Voilà la suite ! Je n'ai plus de chapitres d'avance donc j'ignore quand sera la suite. Ça sera probablement lent mais promis, ente bébé et travail, je vais faire de mon mieux ! Ecrire me manque d'autant plus.
Lorsque ma vue est enfin claire, je suis éblouie à nouveau mais pas pour la même raison. Cette pièce est merveilleuse. D'immenses baies vitrées entourent toute la pièce et celle-ci contient des sculptures absolument sublimes. Elles brillent sous les rayons du soleil comme des diamants gigantesques, répercutant la lumière partout, d'où la forte luminosité. Je mets un moment à comprendre qu'il y a un homme parmi elles, bel et bien en chair et en os. Lady Maria est avec lui, ils discutent assez vivement mais je n'entends rien, étrangement. Puis ils se tournent vers moi et je m'approche alors, exécutant une révérence humble mais jolie.
- Francis, voici Alice, notre nouvelle domestique.
- Ah oui, vraiment. Suite à l'accident?
Il a dit le mot «accident» d'une façon bizarre. Et ses yeux bleus me perturbent énormément, ils sont tellement... lumineux. La voix de Maria me ramène sur Terre et mes joues rougissent d'avoir été ainsi distraite.
- Francis est un proche ami, il vit ici. Il est également l'auteur de ces magnifiques statues que tu peux voir.
- Votre talent est immense, elles ont toutes l'air si vivantes!
- J'accepte ce compliment avec joie, jeune demoiselle. Elle a rencontré Antonio?
- Pas encore. Il n'est pas revenu de toute manière.
Il y a donc un autre habitant dans cet immense manoir. J'ai hâte d'en savoir plus. D'apprendre davantage de choses sur le manoir et ses habitants ou même sur ces statues sublimes, belles à vous en crever le cœur.
Comme par magie, Francis apparaît régulièrement désormais dans les couloirs et il est enjôleur. Je me sens gênée, je suis une domestique et j'ai, bien sûr, souvent entendu parler des aventures entre maître de maison et servante. Ces histoires ne me font pas rêver le moins du monde. Alors que je nettoie ces immenses baies vitrées, frottant avec ardeur, je sens quelque chose tirer doucement mes cheveux. Je me tourne alors et voit Francis les faire glisser entre ses doigts, avant de me sourire en croisant mon regard.
- Mademoiselle...
Je me sens bêtement rougir avant de me dégager, fermement.
- Monsieur, lui dis-je.
Il sourit, clairement amusé cette fois. Son apparence est toujours impeccable malgré qu'il soit un artiste sculpteur. Je me demande parfois quel est son secret. Je serre mon chiffon entre mes doigts, partagée entre curiosité et agacement pour cet homme. Je n'ai pas le droit de toucher aux statues, je me conforme à cet ordre mais leur beauté étincelante est incroyablement hypnotisante. J'ignore même en quelle matière elles sont faites. Du marbre peut-être ? Du verre poli ? Cela m'intrigue.
- Je suis vexé, de ne pas retenir tes pensées en étant juste devant ton joli nez retroussé.

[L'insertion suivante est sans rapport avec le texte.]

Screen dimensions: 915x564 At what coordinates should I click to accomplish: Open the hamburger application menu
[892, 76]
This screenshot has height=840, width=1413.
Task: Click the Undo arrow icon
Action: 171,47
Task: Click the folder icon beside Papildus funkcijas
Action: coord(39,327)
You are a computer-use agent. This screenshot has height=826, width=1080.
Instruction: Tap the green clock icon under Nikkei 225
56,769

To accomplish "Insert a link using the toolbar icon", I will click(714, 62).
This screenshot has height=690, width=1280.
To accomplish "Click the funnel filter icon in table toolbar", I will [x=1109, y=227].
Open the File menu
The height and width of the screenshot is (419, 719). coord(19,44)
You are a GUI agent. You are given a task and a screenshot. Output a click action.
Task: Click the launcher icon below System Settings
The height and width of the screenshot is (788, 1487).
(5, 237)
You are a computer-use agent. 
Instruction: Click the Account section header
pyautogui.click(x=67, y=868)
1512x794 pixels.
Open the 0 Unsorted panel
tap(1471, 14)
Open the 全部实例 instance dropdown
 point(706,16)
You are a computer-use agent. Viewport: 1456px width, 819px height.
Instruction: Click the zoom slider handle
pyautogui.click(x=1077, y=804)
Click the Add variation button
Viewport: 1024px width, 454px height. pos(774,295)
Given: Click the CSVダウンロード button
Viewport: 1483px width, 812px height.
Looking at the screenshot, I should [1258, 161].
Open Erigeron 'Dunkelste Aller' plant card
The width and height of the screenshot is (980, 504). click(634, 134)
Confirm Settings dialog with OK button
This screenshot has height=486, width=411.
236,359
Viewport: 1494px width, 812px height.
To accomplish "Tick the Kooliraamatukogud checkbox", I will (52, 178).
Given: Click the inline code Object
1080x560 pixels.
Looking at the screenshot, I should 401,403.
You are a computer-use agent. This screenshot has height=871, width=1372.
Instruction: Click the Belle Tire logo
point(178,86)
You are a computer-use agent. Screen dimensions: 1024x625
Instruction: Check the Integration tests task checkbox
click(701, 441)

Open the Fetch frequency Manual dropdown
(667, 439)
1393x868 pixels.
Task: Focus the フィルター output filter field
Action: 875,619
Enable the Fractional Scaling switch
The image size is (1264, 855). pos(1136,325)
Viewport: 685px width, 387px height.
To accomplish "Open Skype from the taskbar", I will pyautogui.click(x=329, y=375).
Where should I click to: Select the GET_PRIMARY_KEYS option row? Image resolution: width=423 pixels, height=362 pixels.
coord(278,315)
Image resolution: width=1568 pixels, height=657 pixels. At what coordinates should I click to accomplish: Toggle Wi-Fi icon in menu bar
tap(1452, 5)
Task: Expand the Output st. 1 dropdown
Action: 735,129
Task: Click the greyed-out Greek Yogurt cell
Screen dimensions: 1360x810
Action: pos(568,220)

- Mon nez n'est pas retroussé !
La remarque fuse d'elle-même et je me sens idiote, où sont donc passés mes cours de bonnes manières ?! Je marmonne aussitôt des excuses, devant son air goguenard.
- A quoi pensais-tu Alice ?
- Oh, à vos statues. Elles sont vraiment jolies.
Le gentleman s'assombrit subitement, ses traits élégants se durcissant sous mes yeux. Il n'y a plus aucune trace de son attitude charmeuse. Ai-je dis une bêtise ? Alors qu'il est pourtant évident que ces statues sont de toute beauté ?
- Ne t'approche pas d'elles, Alice.
- Je... Je n'y comptais pas, la maîtresse me l'a déjà clairement interdit.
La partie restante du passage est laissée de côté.